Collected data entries
- Opening Delimiter -

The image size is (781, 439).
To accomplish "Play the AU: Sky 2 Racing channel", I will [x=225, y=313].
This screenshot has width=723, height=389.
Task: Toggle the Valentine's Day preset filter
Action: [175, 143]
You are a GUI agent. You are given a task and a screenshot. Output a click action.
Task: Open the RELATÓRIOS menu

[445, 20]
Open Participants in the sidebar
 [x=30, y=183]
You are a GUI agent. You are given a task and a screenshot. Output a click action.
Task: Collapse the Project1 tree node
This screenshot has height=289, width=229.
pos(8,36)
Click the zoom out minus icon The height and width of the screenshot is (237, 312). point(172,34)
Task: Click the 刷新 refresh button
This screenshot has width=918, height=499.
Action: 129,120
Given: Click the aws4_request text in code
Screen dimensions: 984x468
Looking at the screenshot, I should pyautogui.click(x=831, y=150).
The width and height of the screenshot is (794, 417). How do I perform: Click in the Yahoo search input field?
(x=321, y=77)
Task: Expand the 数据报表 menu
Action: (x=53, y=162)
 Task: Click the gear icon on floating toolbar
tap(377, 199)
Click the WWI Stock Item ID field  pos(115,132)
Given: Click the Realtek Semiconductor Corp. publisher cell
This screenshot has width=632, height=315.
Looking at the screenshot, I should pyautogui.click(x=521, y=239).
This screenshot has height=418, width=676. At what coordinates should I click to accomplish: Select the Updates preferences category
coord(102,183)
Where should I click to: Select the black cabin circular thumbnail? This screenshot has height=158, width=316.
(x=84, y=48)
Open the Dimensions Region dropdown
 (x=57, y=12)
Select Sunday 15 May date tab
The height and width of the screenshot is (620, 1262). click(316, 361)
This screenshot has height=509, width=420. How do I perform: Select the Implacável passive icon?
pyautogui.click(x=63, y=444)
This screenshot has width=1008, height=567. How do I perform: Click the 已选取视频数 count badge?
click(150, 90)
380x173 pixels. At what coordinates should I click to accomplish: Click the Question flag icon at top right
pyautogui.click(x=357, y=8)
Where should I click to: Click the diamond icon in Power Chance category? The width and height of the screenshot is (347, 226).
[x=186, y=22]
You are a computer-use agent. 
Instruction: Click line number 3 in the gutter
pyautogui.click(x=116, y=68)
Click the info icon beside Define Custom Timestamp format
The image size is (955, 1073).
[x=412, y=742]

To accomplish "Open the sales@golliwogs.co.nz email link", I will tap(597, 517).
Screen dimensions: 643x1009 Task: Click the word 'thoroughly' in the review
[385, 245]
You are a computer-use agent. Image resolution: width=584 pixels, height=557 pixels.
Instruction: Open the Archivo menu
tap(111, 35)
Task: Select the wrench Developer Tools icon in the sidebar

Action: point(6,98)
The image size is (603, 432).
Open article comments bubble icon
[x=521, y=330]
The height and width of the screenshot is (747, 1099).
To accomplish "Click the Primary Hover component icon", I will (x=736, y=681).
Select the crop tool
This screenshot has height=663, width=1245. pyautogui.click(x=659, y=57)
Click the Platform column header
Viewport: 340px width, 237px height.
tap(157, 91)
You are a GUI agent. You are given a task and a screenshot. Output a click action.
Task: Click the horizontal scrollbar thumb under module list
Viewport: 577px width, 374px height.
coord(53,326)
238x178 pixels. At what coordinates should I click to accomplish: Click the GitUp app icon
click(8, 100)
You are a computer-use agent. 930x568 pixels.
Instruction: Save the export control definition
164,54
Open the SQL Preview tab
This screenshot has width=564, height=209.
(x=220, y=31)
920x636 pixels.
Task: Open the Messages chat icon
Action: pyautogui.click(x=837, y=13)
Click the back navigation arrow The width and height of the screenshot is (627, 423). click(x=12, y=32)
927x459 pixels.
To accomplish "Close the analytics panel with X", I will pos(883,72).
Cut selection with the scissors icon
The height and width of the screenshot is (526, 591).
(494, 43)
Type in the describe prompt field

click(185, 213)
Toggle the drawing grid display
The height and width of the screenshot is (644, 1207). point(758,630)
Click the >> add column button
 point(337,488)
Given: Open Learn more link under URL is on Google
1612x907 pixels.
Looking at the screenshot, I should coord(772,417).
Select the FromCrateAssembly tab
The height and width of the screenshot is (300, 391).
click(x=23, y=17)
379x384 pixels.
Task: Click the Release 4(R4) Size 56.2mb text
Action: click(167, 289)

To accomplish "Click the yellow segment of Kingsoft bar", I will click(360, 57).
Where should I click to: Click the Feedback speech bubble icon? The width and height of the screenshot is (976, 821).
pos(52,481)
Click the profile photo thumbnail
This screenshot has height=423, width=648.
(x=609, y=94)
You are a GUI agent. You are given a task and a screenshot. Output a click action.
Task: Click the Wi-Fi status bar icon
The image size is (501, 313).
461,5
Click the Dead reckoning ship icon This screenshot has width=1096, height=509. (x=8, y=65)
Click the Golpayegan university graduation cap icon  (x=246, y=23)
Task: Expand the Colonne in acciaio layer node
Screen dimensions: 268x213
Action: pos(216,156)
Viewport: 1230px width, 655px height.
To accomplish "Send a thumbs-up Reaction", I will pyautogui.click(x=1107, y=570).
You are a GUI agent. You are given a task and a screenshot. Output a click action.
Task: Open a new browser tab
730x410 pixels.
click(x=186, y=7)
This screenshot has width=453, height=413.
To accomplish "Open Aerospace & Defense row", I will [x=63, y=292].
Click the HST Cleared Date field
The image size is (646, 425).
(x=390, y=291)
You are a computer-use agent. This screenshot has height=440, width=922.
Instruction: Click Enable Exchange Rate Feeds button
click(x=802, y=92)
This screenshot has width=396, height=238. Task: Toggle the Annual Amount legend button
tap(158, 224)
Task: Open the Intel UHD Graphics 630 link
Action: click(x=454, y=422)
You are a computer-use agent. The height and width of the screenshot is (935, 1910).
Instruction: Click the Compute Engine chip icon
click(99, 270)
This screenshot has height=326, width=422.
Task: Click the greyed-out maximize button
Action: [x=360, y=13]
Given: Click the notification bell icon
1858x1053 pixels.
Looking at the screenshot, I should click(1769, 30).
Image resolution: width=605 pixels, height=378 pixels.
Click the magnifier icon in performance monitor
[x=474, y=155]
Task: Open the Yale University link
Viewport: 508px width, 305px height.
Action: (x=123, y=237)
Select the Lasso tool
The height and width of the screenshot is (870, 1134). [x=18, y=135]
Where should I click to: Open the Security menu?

- Closing Delimiter -

Activity →
Your reply should consist solely of the number of lines above that contain the word "resolution".

Response to this task →
2